**BRANO DA LEGGERE**
□ □ □

Il doppione democratico

Martedì il governo ha approvato il DEF. Tra le tante cose discusse anche i next steps del piano di revisione della spesa. Ed è lì che il premier, spiazzando molti, ha dichiarato che ora si apre la fase della consultazione: “chiederemo agli italiani di dirci dove vorrebbero tagliare!”. Silenzio. Subentra un senso di déjà-vu.  Ma io questa dov’è che l’ho già sentita? Fai mente locale, poi ricordi: nemmeno due anni fa, anno 2012, governo Monti, l’incarico di tagliatore della spesa affidato a Enrico Bondi, Palazzo Chigi che affianca al Commissario per la spending una mega consultazione online. Agli italiani si chiede di dire dove vorrebbero tagliare. Durò 28 giorni, raccolse oltre 150mila segnalazioni (record finora imbattuto) e fu accompagnata da grande eco mediatica.

Di fronte al tentativo di riciclo sorgono due domande: primo, è giusto replicare esperimenti di democrazia e consultazione online? E secondo, è opportuno farlo?

□ □ □

**COSA SI CHIEDE**
Rispondi a queste domande sul brano che parla della revisione della spesa:
1. Che cosa ha approvato il governo martedì?
2. A chi fu affidato nel 2012 l'incarico di tagliatore della spesa?
3. Quanti giorni durò la consultazione online del 2012?
Usa soltanto il brano per rispondere.

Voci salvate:

□ □ □

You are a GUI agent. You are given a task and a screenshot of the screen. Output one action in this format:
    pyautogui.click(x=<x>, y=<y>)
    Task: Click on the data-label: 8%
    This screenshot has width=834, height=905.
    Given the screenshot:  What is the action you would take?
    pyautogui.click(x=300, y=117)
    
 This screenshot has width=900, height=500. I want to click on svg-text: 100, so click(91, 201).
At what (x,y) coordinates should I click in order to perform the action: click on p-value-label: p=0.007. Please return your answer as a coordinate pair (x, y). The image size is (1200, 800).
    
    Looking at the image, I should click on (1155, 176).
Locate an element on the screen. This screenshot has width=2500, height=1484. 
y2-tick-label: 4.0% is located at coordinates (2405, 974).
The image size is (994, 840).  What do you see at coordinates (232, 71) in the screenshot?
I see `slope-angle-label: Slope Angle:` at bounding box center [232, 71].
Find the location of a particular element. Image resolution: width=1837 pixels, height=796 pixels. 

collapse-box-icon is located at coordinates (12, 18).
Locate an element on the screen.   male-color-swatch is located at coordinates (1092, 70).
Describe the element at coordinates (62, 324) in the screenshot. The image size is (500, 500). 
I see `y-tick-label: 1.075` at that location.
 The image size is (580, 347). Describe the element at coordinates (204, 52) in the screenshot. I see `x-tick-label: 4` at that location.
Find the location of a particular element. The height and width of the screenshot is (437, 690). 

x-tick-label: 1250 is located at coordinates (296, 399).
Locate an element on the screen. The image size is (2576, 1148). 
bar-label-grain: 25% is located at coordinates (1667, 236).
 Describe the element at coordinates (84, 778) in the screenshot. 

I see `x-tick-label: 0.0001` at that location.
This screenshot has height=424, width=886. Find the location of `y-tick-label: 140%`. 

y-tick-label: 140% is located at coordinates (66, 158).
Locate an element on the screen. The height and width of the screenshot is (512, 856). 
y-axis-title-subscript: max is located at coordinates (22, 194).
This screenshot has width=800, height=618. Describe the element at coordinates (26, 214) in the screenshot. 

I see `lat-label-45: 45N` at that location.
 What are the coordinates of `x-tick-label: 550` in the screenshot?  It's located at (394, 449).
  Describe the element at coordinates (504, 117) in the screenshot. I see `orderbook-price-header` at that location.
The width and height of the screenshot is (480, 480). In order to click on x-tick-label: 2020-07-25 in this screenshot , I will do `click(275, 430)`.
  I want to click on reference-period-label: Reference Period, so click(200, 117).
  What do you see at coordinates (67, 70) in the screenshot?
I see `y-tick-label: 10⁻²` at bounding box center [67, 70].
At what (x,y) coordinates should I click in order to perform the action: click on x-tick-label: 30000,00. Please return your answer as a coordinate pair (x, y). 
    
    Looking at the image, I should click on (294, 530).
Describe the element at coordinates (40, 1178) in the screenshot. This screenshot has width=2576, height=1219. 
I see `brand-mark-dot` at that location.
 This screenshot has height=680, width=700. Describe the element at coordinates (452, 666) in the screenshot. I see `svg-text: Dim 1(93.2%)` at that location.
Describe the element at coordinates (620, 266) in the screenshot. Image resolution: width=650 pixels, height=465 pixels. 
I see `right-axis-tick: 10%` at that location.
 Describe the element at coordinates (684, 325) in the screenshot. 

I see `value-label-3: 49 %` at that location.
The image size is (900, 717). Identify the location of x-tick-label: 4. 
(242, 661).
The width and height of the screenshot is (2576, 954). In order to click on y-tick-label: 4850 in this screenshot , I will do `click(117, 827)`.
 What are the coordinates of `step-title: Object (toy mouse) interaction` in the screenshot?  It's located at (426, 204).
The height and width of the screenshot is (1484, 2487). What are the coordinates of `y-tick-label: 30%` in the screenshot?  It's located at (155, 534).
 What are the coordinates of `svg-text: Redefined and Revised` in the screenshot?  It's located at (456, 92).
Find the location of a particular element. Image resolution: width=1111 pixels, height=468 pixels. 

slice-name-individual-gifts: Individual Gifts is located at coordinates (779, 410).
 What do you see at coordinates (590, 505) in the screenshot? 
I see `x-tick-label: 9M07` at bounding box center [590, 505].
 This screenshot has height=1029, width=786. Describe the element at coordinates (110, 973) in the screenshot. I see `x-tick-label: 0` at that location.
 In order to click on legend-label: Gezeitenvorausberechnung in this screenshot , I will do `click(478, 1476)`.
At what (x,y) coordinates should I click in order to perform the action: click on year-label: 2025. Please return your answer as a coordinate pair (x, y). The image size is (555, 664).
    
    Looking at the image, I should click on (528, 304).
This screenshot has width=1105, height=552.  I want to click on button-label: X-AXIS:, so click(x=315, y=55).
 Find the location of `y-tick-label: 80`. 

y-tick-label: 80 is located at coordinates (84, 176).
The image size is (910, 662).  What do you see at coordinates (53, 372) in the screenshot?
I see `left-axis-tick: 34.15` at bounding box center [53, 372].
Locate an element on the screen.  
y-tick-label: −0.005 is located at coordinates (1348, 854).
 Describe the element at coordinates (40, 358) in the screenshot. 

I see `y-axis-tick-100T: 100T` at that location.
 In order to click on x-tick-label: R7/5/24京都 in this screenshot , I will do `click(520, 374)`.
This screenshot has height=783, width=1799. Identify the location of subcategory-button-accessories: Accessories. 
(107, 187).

□ □ □

**RISPOSTA**
1. Il DEF.
2. A Enrico Bondi.
3. 28 giorni.